━━━━━ Material for this exercise ━━━━━

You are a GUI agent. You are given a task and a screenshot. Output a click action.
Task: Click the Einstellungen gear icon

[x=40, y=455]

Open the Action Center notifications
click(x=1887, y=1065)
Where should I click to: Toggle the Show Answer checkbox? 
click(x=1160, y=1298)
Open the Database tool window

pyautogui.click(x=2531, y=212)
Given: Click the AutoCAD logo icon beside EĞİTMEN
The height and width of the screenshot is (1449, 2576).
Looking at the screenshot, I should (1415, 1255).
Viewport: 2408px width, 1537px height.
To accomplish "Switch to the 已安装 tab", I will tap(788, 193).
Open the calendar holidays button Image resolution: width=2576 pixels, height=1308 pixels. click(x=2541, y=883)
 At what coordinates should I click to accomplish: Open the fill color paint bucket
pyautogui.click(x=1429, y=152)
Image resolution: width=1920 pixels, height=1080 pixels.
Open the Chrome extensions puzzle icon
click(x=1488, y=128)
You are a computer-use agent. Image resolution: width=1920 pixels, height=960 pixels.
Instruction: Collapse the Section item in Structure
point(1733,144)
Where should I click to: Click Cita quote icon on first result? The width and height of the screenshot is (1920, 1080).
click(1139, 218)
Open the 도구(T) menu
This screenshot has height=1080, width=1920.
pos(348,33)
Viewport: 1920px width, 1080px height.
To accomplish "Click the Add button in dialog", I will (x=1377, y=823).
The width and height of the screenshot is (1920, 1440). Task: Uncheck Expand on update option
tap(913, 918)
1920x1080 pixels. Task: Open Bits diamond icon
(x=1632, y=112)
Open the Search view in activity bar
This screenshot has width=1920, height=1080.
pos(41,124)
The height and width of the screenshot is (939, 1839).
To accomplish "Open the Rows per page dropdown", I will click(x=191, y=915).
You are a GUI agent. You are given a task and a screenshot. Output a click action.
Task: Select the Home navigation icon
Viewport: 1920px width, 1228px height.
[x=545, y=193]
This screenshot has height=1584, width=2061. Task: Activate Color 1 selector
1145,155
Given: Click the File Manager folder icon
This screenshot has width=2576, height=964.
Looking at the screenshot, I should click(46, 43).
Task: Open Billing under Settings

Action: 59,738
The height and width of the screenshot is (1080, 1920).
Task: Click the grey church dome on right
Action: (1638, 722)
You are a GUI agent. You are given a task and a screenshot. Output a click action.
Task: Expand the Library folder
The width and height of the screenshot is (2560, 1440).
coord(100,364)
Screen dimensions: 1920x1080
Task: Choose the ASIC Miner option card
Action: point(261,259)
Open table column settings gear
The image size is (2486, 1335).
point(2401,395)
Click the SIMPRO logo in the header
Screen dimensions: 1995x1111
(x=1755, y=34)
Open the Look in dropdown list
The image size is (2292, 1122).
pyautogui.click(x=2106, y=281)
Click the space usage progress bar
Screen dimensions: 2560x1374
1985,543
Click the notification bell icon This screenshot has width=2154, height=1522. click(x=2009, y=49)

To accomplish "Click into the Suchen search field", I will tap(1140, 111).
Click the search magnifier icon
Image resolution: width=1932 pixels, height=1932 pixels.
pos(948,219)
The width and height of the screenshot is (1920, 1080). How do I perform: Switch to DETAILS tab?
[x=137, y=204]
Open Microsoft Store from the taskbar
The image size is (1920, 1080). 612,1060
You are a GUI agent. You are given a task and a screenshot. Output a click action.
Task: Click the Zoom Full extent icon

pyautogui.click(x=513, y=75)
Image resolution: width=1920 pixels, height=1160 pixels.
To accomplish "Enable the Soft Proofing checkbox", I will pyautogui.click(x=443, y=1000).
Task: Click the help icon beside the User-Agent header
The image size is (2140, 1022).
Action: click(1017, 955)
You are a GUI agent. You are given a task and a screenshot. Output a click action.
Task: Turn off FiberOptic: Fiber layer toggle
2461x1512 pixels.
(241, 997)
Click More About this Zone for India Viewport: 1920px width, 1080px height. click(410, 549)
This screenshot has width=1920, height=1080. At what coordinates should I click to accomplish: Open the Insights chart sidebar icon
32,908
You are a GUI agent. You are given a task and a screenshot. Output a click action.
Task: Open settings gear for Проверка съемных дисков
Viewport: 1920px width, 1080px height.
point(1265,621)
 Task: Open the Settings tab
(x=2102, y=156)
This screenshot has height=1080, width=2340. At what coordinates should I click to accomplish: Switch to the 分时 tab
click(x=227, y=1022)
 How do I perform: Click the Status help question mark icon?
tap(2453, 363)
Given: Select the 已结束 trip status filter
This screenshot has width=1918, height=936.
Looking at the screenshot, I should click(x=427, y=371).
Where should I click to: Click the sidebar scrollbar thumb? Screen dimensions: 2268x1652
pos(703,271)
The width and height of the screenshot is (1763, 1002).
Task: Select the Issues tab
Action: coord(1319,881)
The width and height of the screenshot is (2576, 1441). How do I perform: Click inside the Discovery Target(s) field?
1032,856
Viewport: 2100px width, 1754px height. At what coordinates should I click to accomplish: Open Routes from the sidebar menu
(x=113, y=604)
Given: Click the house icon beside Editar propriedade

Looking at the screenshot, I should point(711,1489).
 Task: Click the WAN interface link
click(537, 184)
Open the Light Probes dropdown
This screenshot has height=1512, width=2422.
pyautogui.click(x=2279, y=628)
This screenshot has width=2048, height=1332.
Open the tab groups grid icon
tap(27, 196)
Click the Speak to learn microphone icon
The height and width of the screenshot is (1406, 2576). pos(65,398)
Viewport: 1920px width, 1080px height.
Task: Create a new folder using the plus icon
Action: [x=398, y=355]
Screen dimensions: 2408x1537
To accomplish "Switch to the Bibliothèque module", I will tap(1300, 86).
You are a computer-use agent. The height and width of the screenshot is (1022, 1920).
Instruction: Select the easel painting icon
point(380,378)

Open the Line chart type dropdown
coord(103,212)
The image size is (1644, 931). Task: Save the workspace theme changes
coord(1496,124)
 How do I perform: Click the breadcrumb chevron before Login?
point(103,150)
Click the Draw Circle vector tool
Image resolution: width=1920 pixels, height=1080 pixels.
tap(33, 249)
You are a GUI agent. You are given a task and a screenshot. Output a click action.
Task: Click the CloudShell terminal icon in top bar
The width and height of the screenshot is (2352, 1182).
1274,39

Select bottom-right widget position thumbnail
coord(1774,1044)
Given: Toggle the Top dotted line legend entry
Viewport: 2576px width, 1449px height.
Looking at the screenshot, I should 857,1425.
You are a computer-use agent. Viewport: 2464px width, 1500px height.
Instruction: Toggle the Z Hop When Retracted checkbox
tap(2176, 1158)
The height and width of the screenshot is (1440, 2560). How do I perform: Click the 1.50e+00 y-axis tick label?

━━━━━

→ What the exercise asks
Repeat the material in full, exactly as it stands.

→ Solved exercise
You are a GUI agent. You are given a task and a screenshot. Output a click action.
Task: Click the Einstellungen gear icon

[x=40, y=455]

Open the Action Center notifications
click(x=1887, y=1065)
Where should I click to: Toggle the Show Answer checkbox? 
click(x=1160, y=1298)
Open the Database tool window

pyautogui.click(x=2531, y=212)
Given: Click the AutoCAD logo icon beside EĞİTMEN
The height and width of the screenshot is (1449, 2576).
Looking at the screenshot, I should (1415, 1255).
Viewport: 2408px width, 1537px height.
To accomplish "Switch to the 已安装 tab", I will tap(788, 193).
Open the calendar holidays button Image resolution: width=2576 pixels, height=1308 pixels. click(x=2541, y=883)
 At what coordinates should I click to accomplish: Open the fill color paint bucket
pyautogui.click(x=1429, y=152)
Image resolution: width=1920 pixels, height=1080 pixels.
Open the Chrome extensions puzzle icon
click(x=1488, y=128)
You are a computer-use agent. Image resolution: width=1920 pixels, height=960 pixels.
Instruction: Collapse the Section item in Structure
point(1733,144)
Where should I click to: Click Cita quote icon on first result? The width and height of the screenshot is (1920, 1080).
click(1139, 218)
Open the 도구(T) menu
This screenshot has height=1080, width=1920.
pos(348,33)
Viewport: 1920px width, 1080px height.
To accomplish "Click the Add button in dialog", I will (x=1377, y=823).
The width and height of the screenshot is (1920, 1440). Task: Uncheck Expand on update option
tap(913, 918)
1920x1080 pixels. Task: Open Bits diamond icon
(x=1632, y=112)
Open the Search view in activity bar
This screenshot has width=1920, height=1080.
pos(41,124)
The height and width of the screenshot is (939, 1839).
To accomplish "Open the Rows per page dropdown", I will click(x=191, y=915).
You are a GUI agent. You are given a task and a screenshot. Output a click action.
Task: Select the Home navigation icon
Viewport: 1920px width, 1228px height.
[x=545, y=193]
This screenshot has height=1584, width=2061. Task: Activate Color 1 selector
1145,155
Given: Click the File Manager folder icon
This screenshot has width=2576, height=964.
Looking at the screenshot, I should click(46, 43).
Task: Open Billing under Settings

Action: 59,738
The height and width of the screenshot is (1080, 1920).
Task: Click the grey church dome on right
Action: (1638, 722)
You are a GUI agent. You are given a task and a screenshot. Output a click action.
Task: Expand the Library folder
The width and height of the screenshot is (2560, 1440).
coord(100,364)
Screen dimensions: 1920x1080
Task: Choose the ASIC Miner option card
Action: point(261,259)
Open table column settings gear
The image size is (2486, 1335).
point(2401,395)
Click the SIMPRO logo in the header
Screen dimensions: 1995x1111
(x=1755, y=34)
Open the Look in dropdown list
The image size is (2292, 1122).
pyautogui.click(x=2106, y=281)
Click the space usage progress bar
Screen dimensions: 2560x1374
1985,543
Click the notification bell icon This screenshot has width=2154, height=1522. click(x=2009, y=49)

To accomplish "Click into the Suchen search field", I will tap(1140, 111).
Click the search magnifier icon
Image resolution: width=1932 pixels, height=1932 pixels.
pos(948,219)
The width and height of the screenshot is (1920, 1080). How do I perform: Switch to DETAILS tab?
[x=137, y=204]
Open Microsoft Store from the taskbar
The image size is (1920, 1080). 612,1060
You are a GUI agent. You are given a task and a screenshot. Output a click action.
Task: Click the Zoom Full extent icon

pyautogui.click(x=513, y=75)
Image resolution: width=1920 pixels, height=1160 pixels.
To accomplish "Enable the Soft Proofing checkbox", I will pyautogui.click(x=443, y=1000).
Task: Click the help icon beside the User-Agent header
The image size is (2140, 1022).
Action: click(1017, 955)
You are a GUI agent. You are given a task and a screenshot. Output a click action.
Task: Turn off FiberOptic: Fiber layer toggle
2461x1512 pixels.
(241, 997)
Click More About this Zone for India Viewport: 1920px width, 1080px height. click(410, 549)
This screenshot has width=1920, height=1080. At what coordinates should I click to accomplish: Open the Insights chart sidebar icon
32,908
You are a GUI agent. You are given a task and a screenshot. Output a click action.
Task: Open settings gear for Проверка съемных дисков
Viewport: 1920px width, 1080px height.
point(1265,621)
 Task: Open the Settings tab
(x=2102, y=156)
This screenshot has height=1080, width=2340. At what coordinates should I click to accomplish: Switch to the 分时 tab
click(x=227, y=1022)
 How do I perform: Click the Status help question mark icon?
tap(2453, 363)
Given: Select the 已结束 trip status filter
This screenshot has width=1918, height=936.
Looking at the screenshot, I should click(x=427, y=371).
Where should I click to: Click the sidebar scrollbar thumb? Screen dimensions: 2268x1652
pos(703,271)
The width and height of the screenshot is (1763, 1002).
Task: Select the Issues tab
Action: coord(1319,881)
The width and height of the screenshot is (2576, 1441). How do I perform: Click inside the Discovery Target(s) field?
1032,856
Viewport: 2100px width, 1754px height. At what coordinates should I click to accomplish: Open Routes from the sidebar menu
(x=113, y=604)
Given: Click the house icon beside Editar propriedade

Looking at the screenshot, I should point(711,1489).
 Task: Click the WAN interface link
click(537, 184)
Open the Light Probes dropdown
This screenshot has height=1512, width=2422.
pyautogui.click(x=2279, y=628)
This screenshot has width=2048, height=1332.
Open the tab groups grid icon
tap(27, 196)
Click the Speak to learn microphone icon
The height and width of the screenshot is (1406, 2576). pos(65,398)
Viewport: 1920px width, 1080px height.
Task: Create a new folder using the plus icon
Action: [x=398, y=355]
Screen dimensions: 2408x1537
To accomplish "Switch to the Bibliothèque module", I will tap(1300, 86).
You are a computer-use agent. The height and width of the screenshot is (1022, 1920).
Instruction: Select the easel painting icon
point(380,378)

Open the Line chart type dropdown
coord(103,212)
The image size is (1644, 931). Task: Save the workspace theme changes
coord(1496,124)
 How do I perform: Click the breadcrumb chevron before Login?
point(103,150)
Click the Draw Circle vector tool
Image resolution: width=1920 pixels, height=1080 pixels.
tap(33, 249)
You are a GUI agent. You are given a task and a screenshot. Output a click action.
Task: Click the CloudShell terminal icon in top bar
The width and height of the screenshot is (2352, 1182).
1274,39

Select bottom-right widget position thumbnail
coord(1774,1044)
Given: Toggle the Top dotted line legend entry
Viewport: 2576px width, 1449px height.
Looking at the screenshot, I should 857,1425.
You are a computer-use agent. Viewport: 2464px width, 1500px height.
Instruction: Toggle the Z Hop When Retracted checkbox
tap(2176, 1158)
The height and width of the screenshot is (1440, 2560). How do I perform: Click the 1.50e+00 y-axis tick label?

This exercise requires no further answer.